“But—but—you’ll be getting yourself into trouble about it,” sobbed Mrs Purkis. “Please don’t let him say no more, Mr Ruggles.”

“Women is so soft, Mr Ruggles,” said Purkis, benevolently.

“Not always, sir—not always,” said Tim, standing first upon one leg, then upon the other, and rubbing the nap off his shabby hat till there was quite a bald place. “Not always, sir; I’ve known them as was very hard.”

“So have I, sir,” said Mr Purkis, importantly, as a county magistrate pronouncing a sentence,—“so have I, sir; and I says to myself—Joseph Purkis, you’ve been parish officer at St Runnle’s a many years now, and with that there stain about the church, your uniform is a getting tarnished, and your sooperiors will look down upon you till you clear it away. Them boxes are in your charge, and therefore you owe a dooty to yourself to set all right. He didn’t look at you at all last Sunday, the vicar didn’t; and how do you know but what he suspects you, same as he may any innercent person? He may even now think as you have a hand in it, and be writing out your resignation for you. And really, Joseph Purkis, I says, it looks as if it were either you—”

“O Joseph—Joseph!” sobbed Mrs Purkis.

“Be quiet, woman, can’t you?” shouted Purkis. “Either you,” he continued, slapping the counter with the shoe, “or some one else familiar with the place.”

“Oh!” gasped Mrs Purkis.

“Now, just you go in there, and shut that door after you, Mrs Purkis, if you please,” said the beadle, more importantly than ever; and, taking his other hand from his pocket, he opened the parlour door as if it had been a pew, and made way with a flourish of the shoe for his wife to enter; while that lady, whose society had now become too demonstrative to be pleasant, raised her hands appealingly to the Wellingtons hung around the shop, as if to ask them to bear witness that it was in spite of her advice Mr Purkis persisted in committing himself. But the next minute she was invisible, on account of the dingy muslin blind over the half glass-door, and Mr Purkis walked back Astur-like in his stately stride.

“So, Mr Ruggles,” he said, “speaking as a man to a man, I felt it to be my dooty, for the benefit of all parties concerned, to watch, sir; and I did watch, sir, night after night, sir, day after day, sir; and where do you think I was, sir?

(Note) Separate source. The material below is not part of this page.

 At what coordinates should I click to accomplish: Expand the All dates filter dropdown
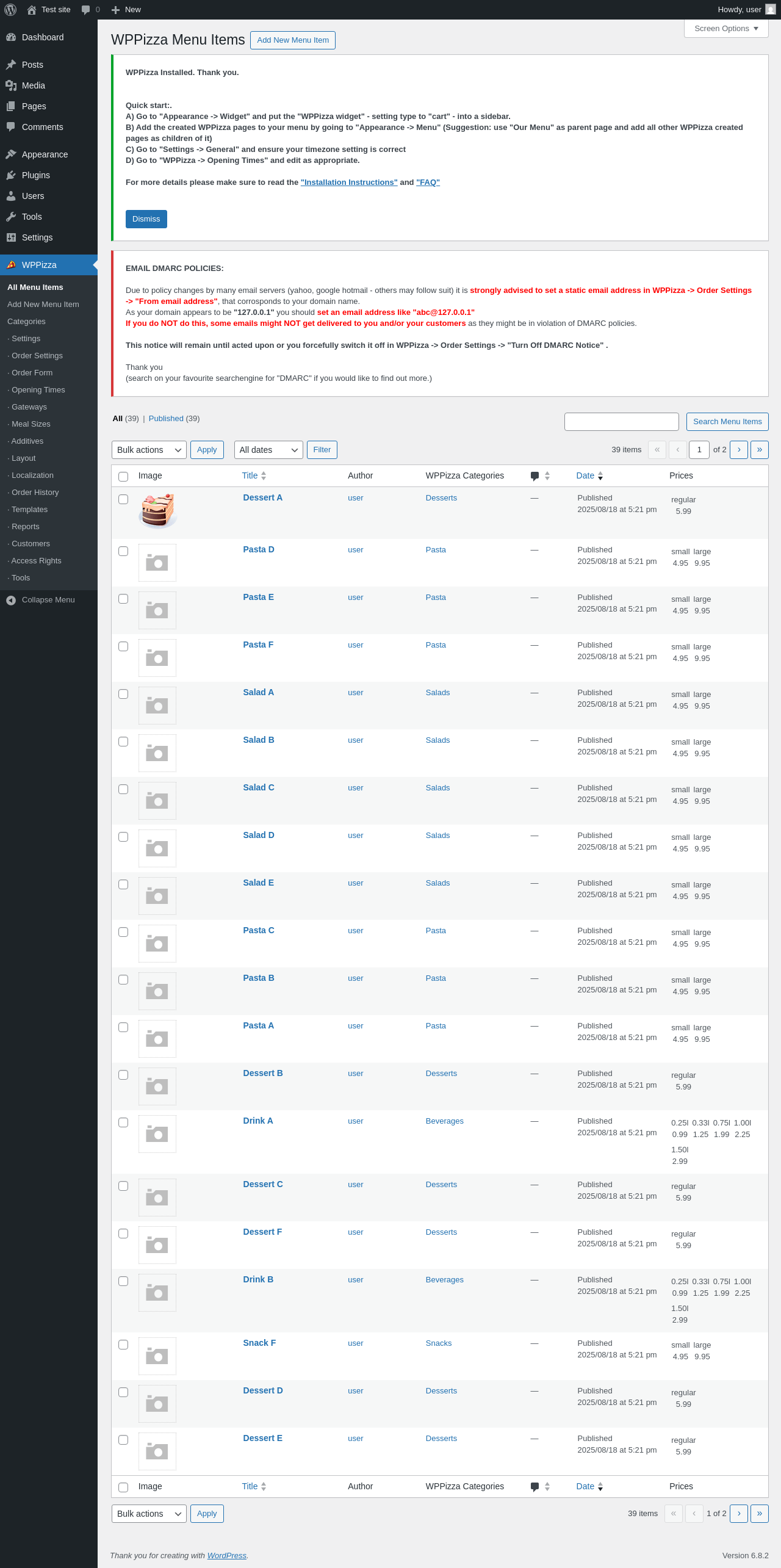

Why, high up, sir, in the pulpit, with the door jest ajar, and a few cushions, to make the place a bit easy. Ah! sir, I’ve seen Mr Jared Pellet and Ichabod Gunnis come, sir, and go; and often, when that dog of a boy has come by himself a waiting for the organist, I’ve been at my wits’ ends, sir, to see that there young dog a sliding down the bannisters of the gallery, or a swinging on the pew-doors, and my fingers have itched to that degree, sir, to get hold of my cane, that I ain’t been hardly able to bear it. It’s been orful, sir, sometimes—orful to see the wicked young villin! What do you think of a boy getting into the reading-desk, and beginning, ‘Dearly beloved brethren,’ and then going down to the clerk’s desk and singing ‘Amen,’ just like our old man? Why, sir, one night I felt a’most ready to bust with indignation when he came down first, with Mr Pellet stopping up in the loft to think, I s’pose. What do you think the young dog did, sir? Why, he took the kiver off the font, sir, and then if he didn’t go and commit sacrilege, and defame and disgrace the beautiful old stone thing by climbing up and standing upon his head, sir, in the font, and kicking his heels together, and playing up the what’s-his-name’s delight.

“Ah! he’s a bad un, that boy. What do you think he did another night, sir? Put me in a cold prespiration he did, and then made me rise up with that big pulpit-cushion in my two hands. I should have heaved it and knocked him over like a skittle; only I knew it would not only upset him but all my plans as well; so I sat down again and filled my mouth full of pocket-handkerchief to stop back the indignation, for my pot was hot with thorns. What was he a doing of, sir? Why, I’ll tell you. A dog! he’d got both his shoes off, and one in each hand, a walking all over the church backards and forrards and ziggery-zaggery, balancing hisself like a monkey the while. Not very wrong that you’ll think, Mr Ruggles; but he was doing of it all on the narrow tops of the pews; and hang me, sir, if he didn’t try to jump across the middle aisle, only he came down flop on his back, and got up whimpering, and limped out of the church as hard as he could go. Then, I’ve seen Mr—what, sir?”